__課題の指示__: 不動産と事業承継についての文章から、「不動産の相続税評価額は実勢価」を含む語句で始まり「軽減が実現しやすいといえる。」で終わる部分を、「有価証券」を「債券」に変えて書き直してください。

__原文抜粋__:
======

事業承継や相続発生時にスムーズに資産を次世代に引き継ぐ方法として、特に投資用収益不動産の活用が注目を集めている。
家賃収入など以外でのメリットは?
たとえば、株式会社をはじめとする法人の事業承継に不動産を活用する場合がある。通常、設備や不動産といった事業用の資産は法人名義で所有しているが、その法人の株式を保有しているオーナーは、将来その株式は子息などの事業後継者に相続させたいと考える。
このとき株式は、相続対象資産として、国税庁が定める「財産評価基本通達」によってその額を評価することになるが、ポイントは「法人が保有する財産を相続税法上の評価額で算定して株式の評価に反映させる」点だ。
不動産の相続税評価額は実勢価格より低くなる傾向があり、賃貸用収益不動産であれば、土地は「貸家建付地」、建物は「貸家」として評価され、さらに評価額が下がる可能性が高い。つまり、法人保有の資産も、有価証券や現預金にしておくよりは、不動産に換えておいたほうが株式の評価額を低く抑えることができ、相続税納税額の負担軽減が実現しやすいといえる。

======

[語句や要素の位置を特定するための一覧]
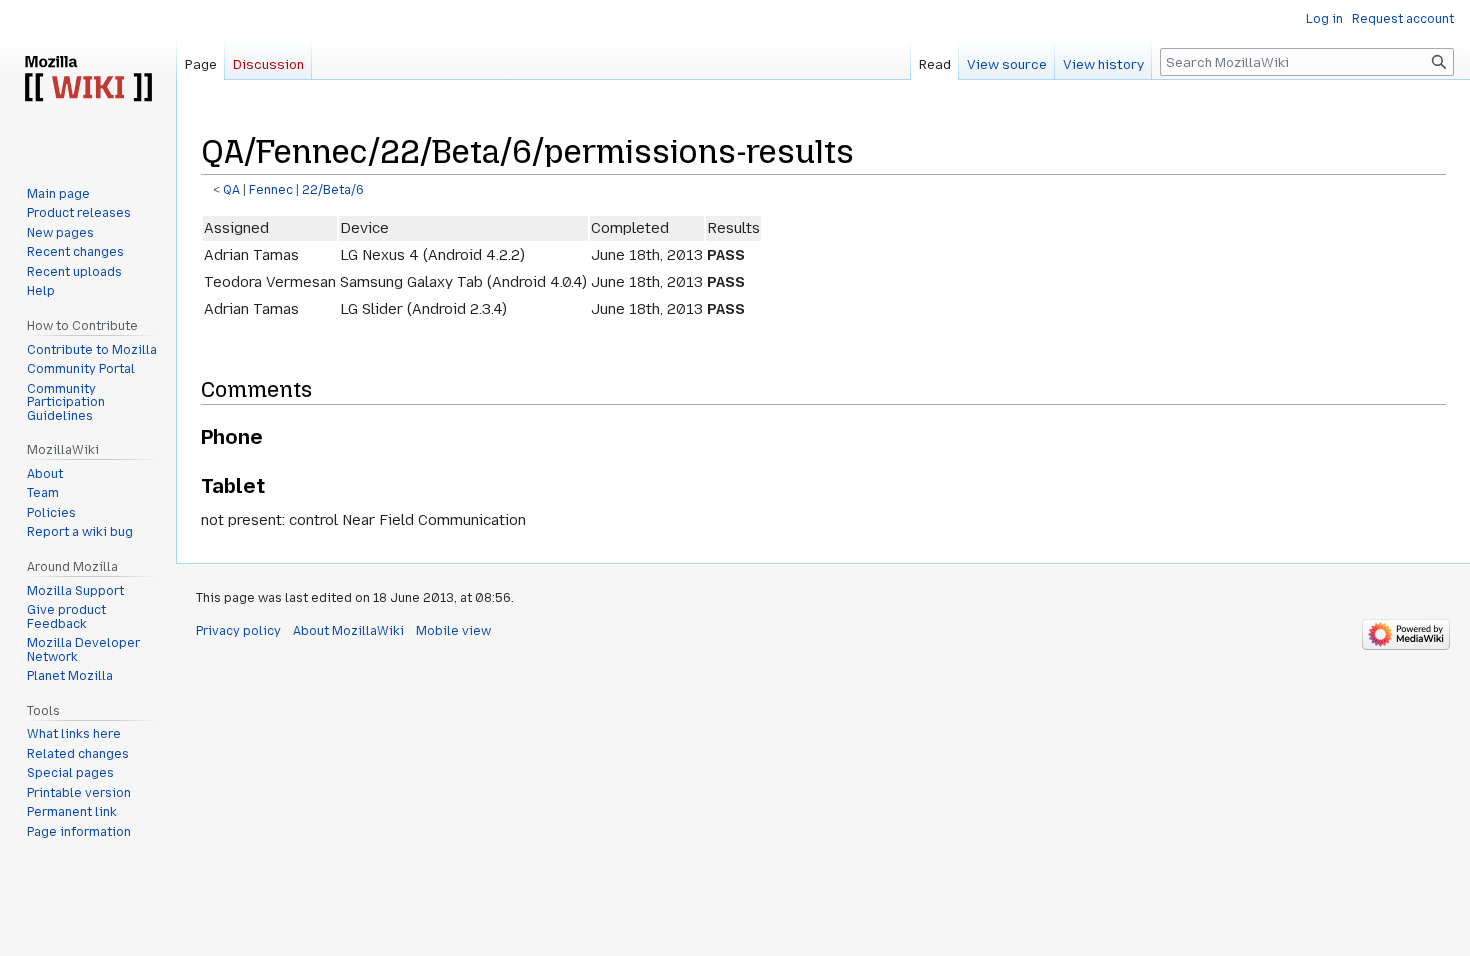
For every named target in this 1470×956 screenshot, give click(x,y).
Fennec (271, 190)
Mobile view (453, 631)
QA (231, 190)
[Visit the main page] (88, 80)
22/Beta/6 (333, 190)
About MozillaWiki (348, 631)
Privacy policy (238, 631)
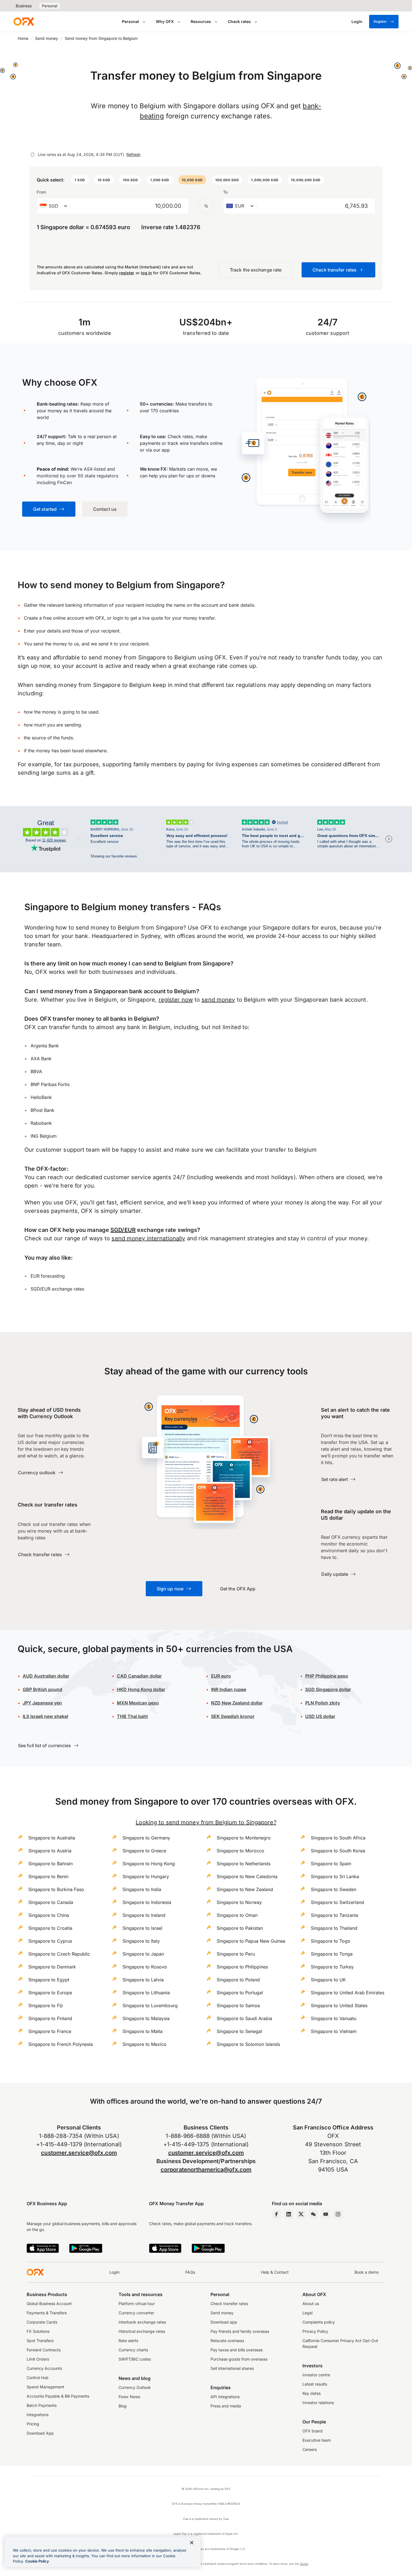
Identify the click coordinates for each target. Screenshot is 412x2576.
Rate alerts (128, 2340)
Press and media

======

__出力結果__:
不動産の相続税評価額は実勢価格より低くなる傾向があり、賃貸用収益不動産であれば、土地は「貸家建付地」、建物は「貸家」として評価され、さらに評価額が下がる可能性が高い。つまり、法人保有の資産も、債券や現預金にしておくよりは、不動産に換えておいたほうが株式の評価額を低く抑えることができ、相続税納税額の負担軽減が実現しやすいといえる。